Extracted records
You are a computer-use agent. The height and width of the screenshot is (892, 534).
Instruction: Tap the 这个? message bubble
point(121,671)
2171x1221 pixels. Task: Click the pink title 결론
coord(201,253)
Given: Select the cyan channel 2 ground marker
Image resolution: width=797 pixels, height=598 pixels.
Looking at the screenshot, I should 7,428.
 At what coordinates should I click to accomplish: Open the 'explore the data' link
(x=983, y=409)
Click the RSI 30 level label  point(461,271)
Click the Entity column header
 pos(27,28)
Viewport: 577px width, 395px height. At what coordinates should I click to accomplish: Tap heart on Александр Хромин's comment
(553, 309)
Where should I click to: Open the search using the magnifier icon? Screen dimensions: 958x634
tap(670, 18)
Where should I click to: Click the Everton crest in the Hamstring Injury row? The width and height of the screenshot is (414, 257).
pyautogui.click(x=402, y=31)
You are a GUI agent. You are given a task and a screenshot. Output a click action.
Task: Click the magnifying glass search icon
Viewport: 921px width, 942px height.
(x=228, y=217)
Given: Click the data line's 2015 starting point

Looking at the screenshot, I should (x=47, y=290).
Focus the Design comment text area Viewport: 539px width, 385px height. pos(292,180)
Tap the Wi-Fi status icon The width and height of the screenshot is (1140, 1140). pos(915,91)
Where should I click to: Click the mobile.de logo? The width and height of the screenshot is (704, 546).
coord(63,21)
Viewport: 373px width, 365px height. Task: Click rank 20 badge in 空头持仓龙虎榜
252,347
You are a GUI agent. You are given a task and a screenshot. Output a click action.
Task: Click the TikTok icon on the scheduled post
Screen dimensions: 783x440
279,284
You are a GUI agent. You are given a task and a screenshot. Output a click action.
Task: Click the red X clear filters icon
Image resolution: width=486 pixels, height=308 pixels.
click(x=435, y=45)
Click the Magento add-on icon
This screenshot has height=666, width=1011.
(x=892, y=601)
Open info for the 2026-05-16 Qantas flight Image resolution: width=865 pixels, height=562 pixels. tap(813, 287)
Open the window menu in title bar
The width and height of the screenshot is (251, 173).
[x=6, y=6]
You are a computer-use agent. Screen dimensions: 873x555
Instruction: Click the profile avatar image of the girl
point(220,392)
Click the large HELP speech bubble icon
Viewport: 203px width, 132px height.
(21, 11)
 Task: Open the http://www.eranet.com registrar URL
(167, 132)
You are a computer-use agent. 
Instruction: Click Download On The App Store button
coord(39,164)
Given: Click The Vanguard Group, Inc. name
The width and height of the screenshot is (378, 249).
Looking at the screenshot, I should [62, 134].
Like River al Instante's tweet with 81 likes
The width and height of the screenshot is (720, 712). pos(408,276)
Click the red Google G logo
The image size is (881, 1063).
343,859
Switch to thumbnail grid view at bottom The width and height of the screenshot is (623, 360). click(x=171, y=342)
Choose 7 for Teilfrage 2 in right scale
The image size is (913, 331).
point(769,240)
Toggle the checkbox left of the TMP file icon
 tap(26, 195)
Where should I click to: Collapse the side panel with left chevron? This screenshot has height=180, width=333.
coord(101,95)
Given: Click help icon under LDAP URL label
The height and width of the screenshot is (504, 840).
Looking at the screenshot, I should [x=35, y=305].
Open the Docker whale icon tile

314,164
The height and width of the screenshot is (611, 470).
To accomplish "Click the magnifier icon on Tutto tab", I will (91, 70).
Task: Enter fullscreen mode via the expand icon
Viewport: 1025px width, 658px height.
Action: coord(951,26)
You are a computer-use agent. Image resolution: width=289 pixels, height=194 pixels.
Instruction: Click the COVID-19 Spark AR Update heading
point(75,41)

→ What is needed
Line by line, copy the data above.

→ Solution to the problem
You are a computer-use agent. The height and width of the screenshot is (892, 534).
Instruction: Tap the 这个? message bubble
point(121,671)
2171x1221 pixels. Task: Click the pink title 결론
coord(201,253)
Given: Select the cyan channel 2 ground marker
Image resolution: width=797 pixels, height=598 pixels.
Looking at the screenshot, I should 7,428.
 At what coordinates should I click to accomplish: Open the 'explore the data' link
(x=983, y=409)
Click the RSI 30 level label  point(461,271)
Click the Entity column header
 pos(27,28)
Viewport: 577px width, 395px height. At what coordinates should I click to accomplish: Tap heart on Александр Хромин's comment
(553, 309)
Where should I click to: Open the search using the magnifier icon? Screen dimensions: 958x634
tap(670, 18)
Where should I click to: Click the Everton crest in the Hamstring Injury row? The width and height of the screenshot is (414, 257).
pyautogui.click(x=402, y=31)
You are a GUI agent. You are given a task and a screenshot. Output a click action.
Task: Click the magnifying glass search icon
Viewport: 921px width, 942px height.
(x=228, y=217)
Given: Click the data line's 2015 starting point

Looking at the screenshot, I should (x=47, y=290).
Focus the Design comment text area Viewport: 539px width, 385px height. pos(292,180)
Tap the Wi-Fi status icon The width and height of the screenshot is (1140, 1140). pos(915,91)
Where should I click to: Click the mobile.de logo? The width and height of the screenshot is (704, 546).
coord(63,21)
Viewport: 373px width, 365px height. Task: Click rank 20 badge in 空头持仓龙虎榜
252,347
You are a GUI agent. You are given a task and a screenshot. Output a click action.
Task: Click the TikTok icon on the scheduled post
Screen dimensions: 783x440
279,284
You are a GUI agent. You are given a task and a screenshot. Output a click action.
Task: Click the red X clear filters icon
Image resolution: width=486 pixels, height=308 pixels.
click(x=435, y=45)
Click the Magento add-on icon
This screenshot has height=666, width=1011.
(x=892, y=601)
Open info for the 2026-05-16 Qantas flight Image resolution: width=865 pixels, height=562 pixels. tap(813, 287)
Open the window menu in title bar
The width and height of the screenshot is (251, 173).
[x=6, y=6]
You are a computer-use agent. Screen dimensions: 873x555
Instruction: Click the profile avatar image of the girl
point(220,392)
Click the large HELP speech bubble icon
Viewport: 203px width, 132px height.
(21, 11)
 Task: Open the http://www.eranet.com registrar URL
(167, 132)
You are a computer-use agent. 
Instruction: Click Download On The App Store button
coord(39,164)
Given: Click The Vanguard Group, Inc. name
The width and height of the screenshot is (378, 249).
Looking at the screenshot, I should [62, 134].
Like River al Instante's tweet with 81 likes
The width and height of the screenshot is (720, 712). pos(408,276)
Click the red Google G logo
The image size is (881, 1063).
343,859
Switch to thumbnail grid view at bottom The width and height of the screenshot is (623, 360). click(x=171, y=342)
Choose 7 for Teilfrage 2 in right scale
The image size is (913, 331).
point(769,240)
Toggle the checkbox left of the TMP file icon
 tap(26, 195)
Where should I click to: Collapse the side panel with left chevron? This screenshot has height=180, width=333.
coord(101,95)
Given: Click help icon under LDAP URL label
The height and width of the screenshot is (504, 840).
Looking at the screenshot, I should [x=35, y=305].
Open the Docker whale icon tile

314,164
The height and width of the screenshot is (611, 470).
To accomplish "Click the magnifier icon on Tutto tab", I will (91, 70).
Task: Enter fullscreen mode via the expand icon
Viewport: 1025px width, 658px height.
Action: coord(951,26)
You are a computer-use agent. Image resolution: width=289 pixels, height=194 pixels.
Instruction: Click the COVID-19 Spark AR Update heading
point(75,41)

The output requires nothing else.